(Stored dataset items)

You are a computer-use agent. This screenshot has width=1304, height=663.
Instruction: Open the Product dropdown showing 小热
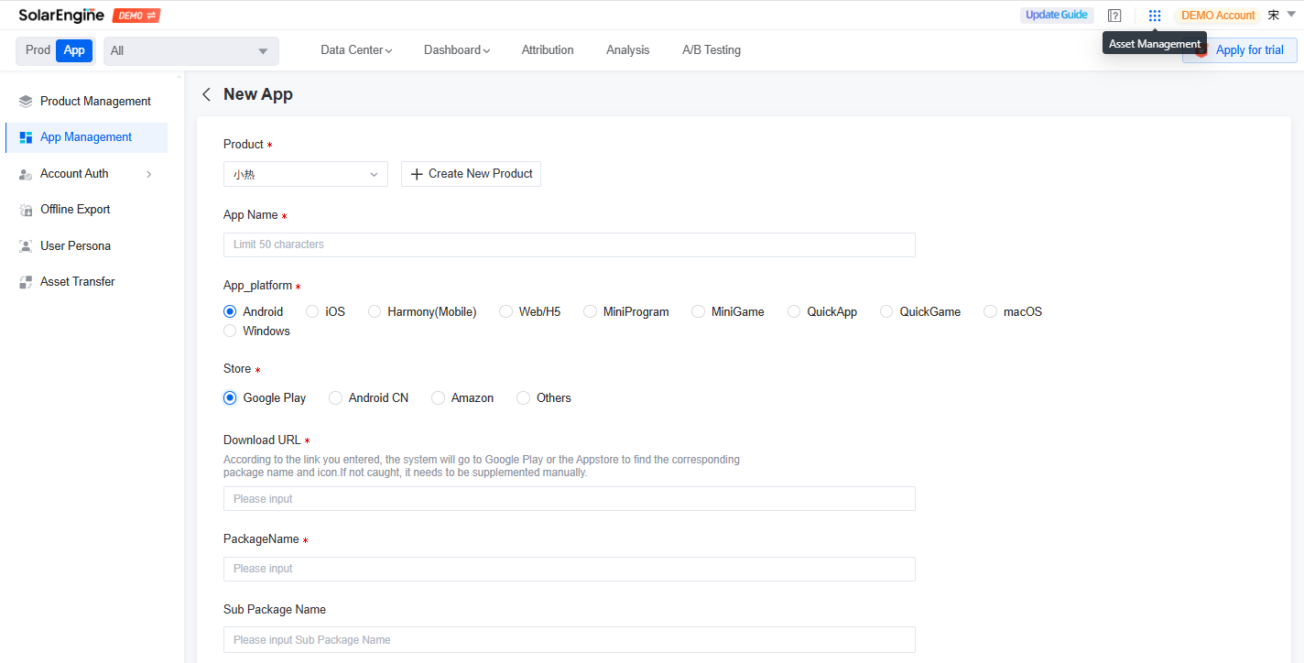point(305,173)
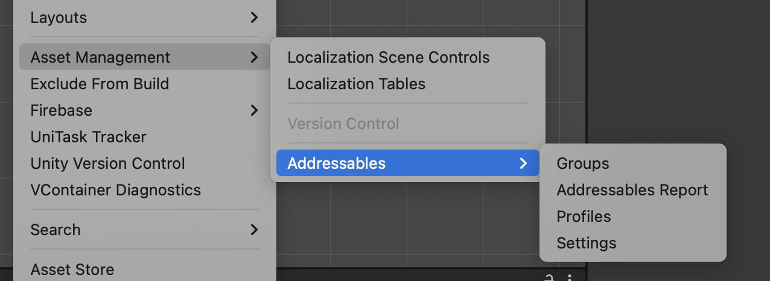Screen dimensions: 770x281
Task: Open Addressables Profiles
Action: click(584, 216)
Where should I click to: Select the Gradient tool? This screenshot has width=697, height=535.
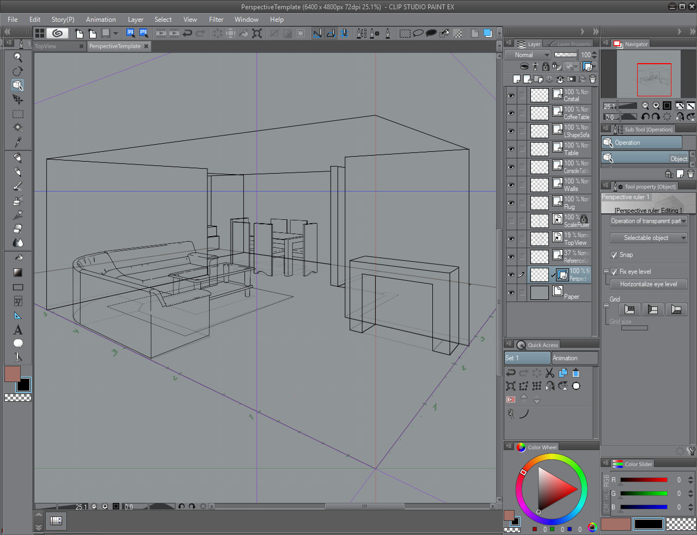(18, 272)
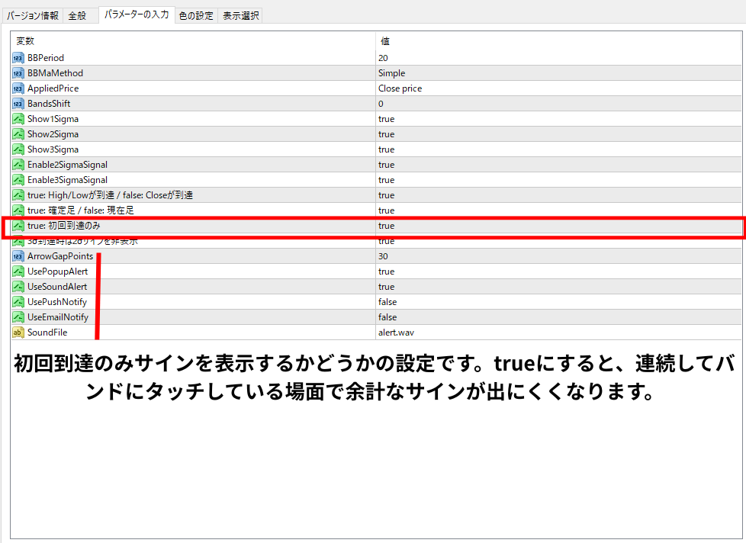Open the AppliedPrice Close price dropdown

400,88
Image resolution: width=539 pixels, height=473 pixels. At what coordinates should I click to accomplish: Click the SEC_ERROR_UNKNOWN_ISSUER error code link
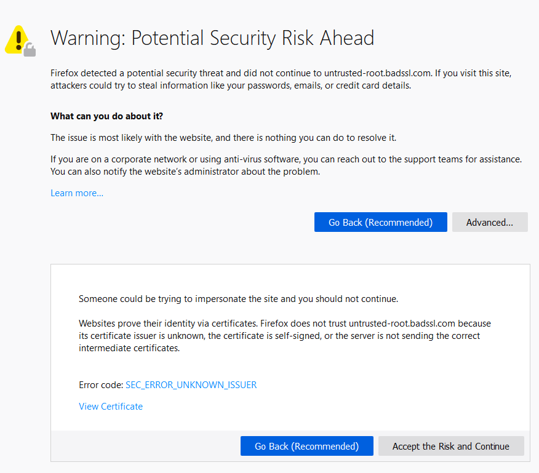[x=191, y=384]
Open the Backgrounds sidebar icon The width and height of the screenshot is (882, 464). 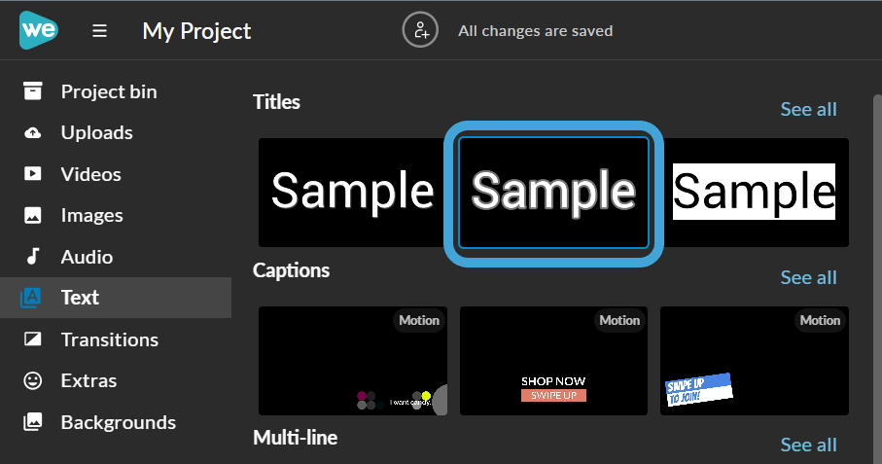[33, 422]
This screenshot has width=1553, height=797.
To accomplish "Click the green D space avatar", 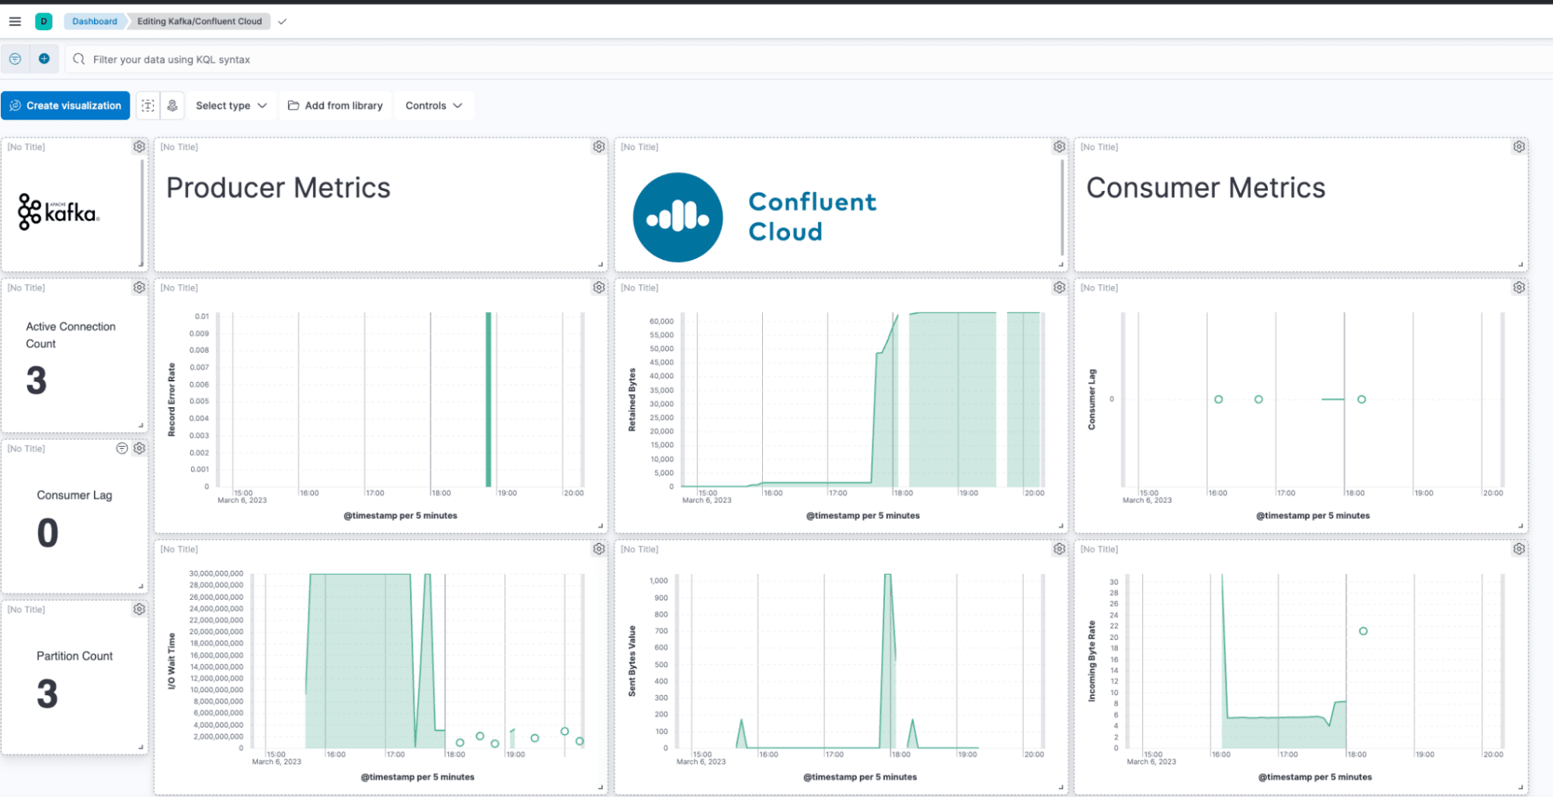I will pyautogui.click(x=44, y=22).
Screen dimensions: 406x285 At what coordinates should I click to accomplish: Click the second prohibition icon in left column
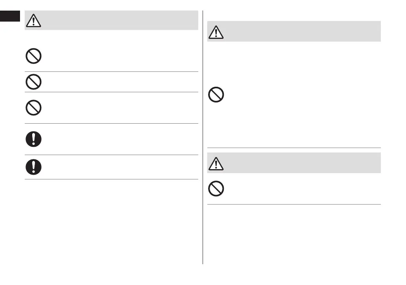pos(34,81)
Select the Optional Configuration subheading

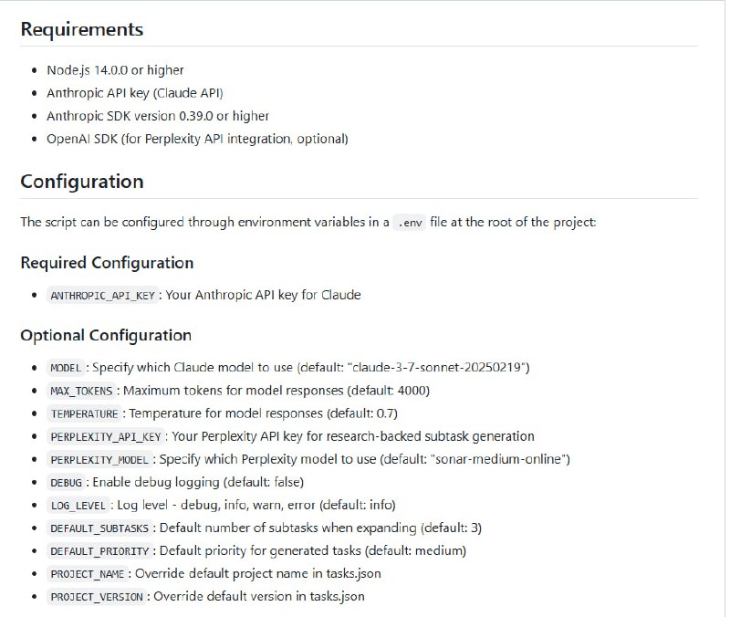(x=106, y=335)
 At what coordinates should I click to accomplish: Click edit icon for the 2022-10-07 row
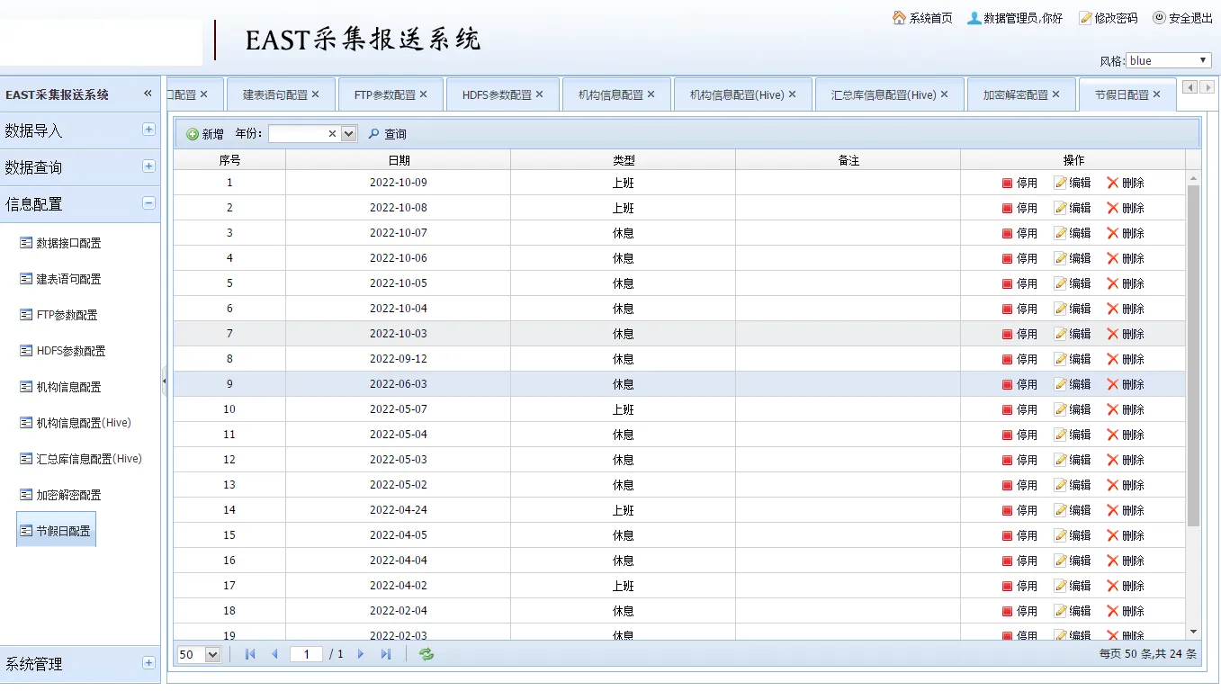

# WHAT YOU NEED TO DO:
Final task for the records above: print exactly the lines from the one that contains "Screen dimensions: 406x285" through the last line, both ends included, pictures excluded.

# YOUR RESPONSE:
Screen dimensions: 406x285 At what coordinates should I click to accomplish: Click the second prohibition icon in left column
pos(34,81)
Select the Optional Configuration subheading

(x=106, y=335)
 At what coordinates should I click to accomplish: Click edit icon for the 2022-10-07 row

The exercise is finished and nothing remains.